You can "SET unique_checks=0;" which speeds up index handling; if that doesn't help enough, then you may indeed want to look at creating indices afterwards. Be aware that this can be very costly in terms of time at the end, however.
You could filter out the indices on the fly (tossing all the statements with KEY in them in the CREATE stanza). Alternatively you could pull the drop/create stanzas into a separate fie, run those, drop the indices yourself, and then gzcat | tail the pages dump from the line after the CREATE stanza.
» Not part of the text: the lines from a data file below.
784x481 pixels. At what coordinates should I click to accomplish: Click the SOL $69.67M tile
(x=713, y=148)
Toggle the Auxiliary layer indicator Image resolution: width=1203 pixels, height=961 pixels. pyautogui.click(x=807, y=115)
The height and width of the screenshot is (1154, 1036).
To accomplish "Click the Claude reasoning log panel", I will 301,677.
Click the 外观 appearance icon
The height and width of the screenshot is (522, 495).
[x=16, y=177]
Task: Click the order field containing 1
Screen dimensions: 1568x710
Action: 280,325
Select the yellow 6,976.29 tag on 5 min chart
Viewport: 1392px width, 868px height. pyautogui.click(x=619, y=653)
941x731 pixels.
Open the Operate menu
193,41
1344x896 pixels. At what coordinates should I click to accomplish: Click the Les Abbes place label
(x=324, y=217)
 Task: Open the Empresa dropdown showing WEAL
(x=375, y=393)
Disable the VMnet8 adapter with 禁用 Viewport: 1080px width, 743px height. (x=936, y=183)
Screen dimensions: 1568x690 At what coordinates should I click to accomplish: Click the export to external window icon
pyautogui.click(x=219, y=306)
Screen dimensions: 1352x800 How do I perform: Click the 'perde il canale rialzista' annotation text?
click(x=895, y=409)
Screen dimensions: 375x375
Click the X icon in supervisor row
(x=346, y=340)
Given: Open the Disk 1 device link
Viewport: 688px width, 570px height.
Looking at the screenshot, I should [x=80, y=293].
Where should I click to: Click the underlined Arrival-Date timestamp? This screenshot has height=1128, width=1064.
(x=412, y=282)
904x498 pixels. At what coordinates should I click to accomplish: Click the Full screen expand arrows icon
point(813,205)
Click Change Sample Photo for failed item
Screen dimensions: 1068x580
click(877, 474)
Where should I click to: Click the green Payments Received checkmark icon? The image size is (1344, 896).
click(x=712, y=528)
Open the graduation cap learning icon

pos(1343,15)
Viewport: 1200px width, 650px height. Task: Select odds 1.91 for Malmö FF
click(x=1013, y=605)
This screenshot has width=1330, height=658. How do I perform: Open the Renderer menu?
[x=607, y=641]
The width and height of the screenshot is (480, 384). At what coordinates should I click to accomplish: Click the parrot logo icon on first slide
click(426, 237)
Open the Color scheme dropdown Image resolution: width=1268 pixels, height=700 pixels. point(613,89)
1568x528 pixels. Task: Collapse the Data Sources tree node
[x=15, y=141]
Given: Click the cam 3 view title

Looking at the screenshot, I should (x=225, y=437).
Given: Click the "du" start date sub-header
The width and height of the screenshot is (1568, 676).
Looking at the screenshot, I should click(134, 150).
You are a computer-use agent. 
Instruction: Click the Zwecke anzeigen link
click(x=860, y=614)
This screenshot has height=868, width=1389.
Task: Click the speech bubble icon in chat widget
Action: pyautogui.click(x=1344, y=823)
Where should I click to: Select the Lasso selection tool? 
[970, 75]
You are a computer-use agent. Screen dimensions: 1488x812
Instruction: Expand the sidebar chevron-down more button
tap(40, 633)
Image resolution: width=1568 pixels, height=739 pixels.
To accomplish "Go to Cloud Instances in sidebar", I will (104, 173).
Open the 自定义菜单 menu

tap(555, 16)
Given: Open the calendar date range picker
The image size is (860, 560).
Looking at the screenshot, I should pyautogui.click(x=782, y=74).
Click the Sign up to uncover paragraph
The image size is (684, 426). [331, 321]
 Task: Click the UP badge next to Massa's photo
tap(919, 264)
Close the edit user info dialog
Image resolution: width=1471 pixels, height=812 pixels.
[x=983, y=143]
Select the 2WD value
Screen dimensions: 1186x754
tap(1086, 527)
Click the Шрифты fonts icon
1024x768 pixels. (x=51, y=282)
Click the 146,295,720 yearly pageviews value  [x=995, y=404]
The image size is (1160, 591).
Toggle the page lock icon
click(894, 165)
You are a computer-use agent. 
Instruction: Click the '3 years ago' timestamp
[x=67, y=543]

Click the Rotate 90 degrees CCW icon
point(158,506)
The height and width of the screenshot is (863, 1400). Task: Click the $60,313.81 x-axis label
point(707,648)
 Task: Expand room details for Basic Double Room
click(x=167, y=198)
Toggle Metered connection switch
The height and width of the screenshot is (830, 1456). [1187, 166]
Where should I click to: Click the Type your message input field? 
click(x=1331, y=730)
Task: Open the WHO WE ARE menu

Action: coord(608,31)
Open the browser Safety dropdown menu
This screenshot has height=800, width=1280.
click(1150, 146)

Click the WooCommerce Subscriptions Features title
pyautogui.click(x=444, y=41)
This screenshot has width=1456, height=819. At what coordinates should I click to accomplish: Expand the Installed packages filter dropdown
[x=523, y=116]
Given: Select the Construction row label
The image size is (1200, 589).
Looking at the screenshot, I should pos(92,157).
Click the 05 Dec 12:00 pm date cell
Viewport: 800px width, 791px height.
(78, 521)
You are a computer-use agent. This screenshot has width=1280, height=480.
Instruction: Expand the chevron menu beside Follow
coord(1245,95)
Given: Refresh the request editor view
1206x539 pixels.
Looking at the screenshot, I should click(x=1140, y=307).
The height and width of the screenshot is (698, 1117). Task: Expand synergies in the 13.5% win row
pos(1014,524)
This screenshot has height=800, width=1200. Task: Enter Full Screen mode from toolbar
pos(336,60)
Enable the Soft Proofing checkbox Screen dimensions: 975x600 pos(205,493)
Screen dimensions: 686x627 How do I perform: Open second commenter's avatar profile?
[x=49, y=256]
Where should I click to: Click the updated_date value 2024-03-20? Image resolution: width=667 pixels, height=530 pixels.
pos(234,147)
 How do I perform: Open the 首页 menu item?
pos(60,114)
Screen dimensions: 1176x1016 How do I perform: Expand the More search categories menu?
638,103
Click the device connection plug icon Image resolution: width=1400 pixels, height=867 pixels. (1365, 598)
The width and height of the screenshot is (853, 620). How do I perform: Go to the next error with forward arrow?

If you would like, you could add a narrative about your experience importing these files, to our docs about importing dumps, here: https://meta.wikimedia.org/wiki/Data_dumps/Import_examples
Ariel Glenn
On Mon, Apr 18, 2016 at 10:27 AM, Phyambre phy.reg@gmail.com wrote:
Dear all,
I recently tried to import one of the latest SQL dumps of English Wikipedia titles in MySQL:
- 2016-04-11 20:07:38 done Base per-page data (id, title, old
restrictions, etc). - enwiki-20160407-page.sql.gz https://dumps.wikimedia.org/enwiki/20160407/enwiki-20160407-page.sql.gz 1.3 GB
I think there is a performance issue that can be largely improved. Despite I disabled the check of foreign constraints and I enabled a large packet size and did some other optimizations, I took around 2 days to do it in a laptop with 8GB of RAM. I think I can't disable the autocommit due to the lack of RAM, but even without auto_commit I tried to modify some columns and it took ages.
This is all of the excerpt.